_Exercise A_:
In the excerpt about Ike's lawsuit against LACOE, what amount of punitive damages did Ike seek?
_Exercise B_:
Using the excerpt about Ike's lawsuit against LACOE, explain in one to three sentences what Ike claimed was the reason for his termination.
_Exercise C_:
Write the next part of the excerpt about Ike's lawsuit against LACOE, starting after its last sentence.

==== Page

In February 2009, Ike filed a complaint with, and received a "right-to-sue" notice from, the Department of Fair Employment and Housing (DFEH). That complaint alleged that Ike was a victim of discrimination in violation of the Fair Employment and Housing Act (FEHA) Government Code section 12900 and following, on the basis of his age, race, national origin and physical disability.
On January 5, 2010, Ike filed this action alleging causes of action for (1) wrongful termination in violation of public policy in retaliation for his refusal to falsify an incident report and for seeking workers' compensation, (2) fraud, (3) breach of contract, and (4) breach of the covenant of good faith and fair dealing. He sought relief in the form of $75,000 in compensatory damages, punitive damages of $300,000, postjudgment interest and attorney fees. Ike did not seek reinstatement.
LACOE demurred and moved to strike certain allegations in the complaint and Ike's request for punitive damages.

========
==== Information supplied

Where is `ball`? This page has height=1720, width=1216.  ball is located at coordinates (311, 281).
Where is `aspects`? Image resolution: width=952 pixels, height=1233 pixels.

========

_Task result A_:
$300,000.

_Task result B_:
Ike claimed his termination was retaliation for refusing to falsify an incident report and for seeking workers' compensation. He alleged that this made the termination wrongful and in violation of public policy.

_Task result C_:
First amended complaint and demurrer
LACOE's initial demurrer was never heard. On April 20, 2010, Ike filed a first amended complaint (FAC), alleging a newly labeled cause of action for wrongful termination in violation of procedural due process (due process claim). The allegations of the due process claim in the FAC were virtually the same as those in the public policy tort pleaded in the original complaint. The FAC, however, also alleged that as a public entity LACOE was subject to statutory and constitutional due process requirements, and Ike's employment relationship was controlled by an "EXPRESS CONTRACT" (set out in LACOE's personnel policies). The allegations forming the bases for the causes of action for breach of contract and breach of the covenant of good faith and fair dealing remained unchanged. The FAC omitted the fraud claim and request for punitive damages and sought reinstatement and retroactive salary payments.
LACOE demurred, arguing again that Ike failed to comply with the requirements of the TCA, a prerequisite to filing suit against a state entity, and that his common law claims for termination in violation of public policy and for breach of contract and the covenant of good faith and fair dealing were barred as a matter of law.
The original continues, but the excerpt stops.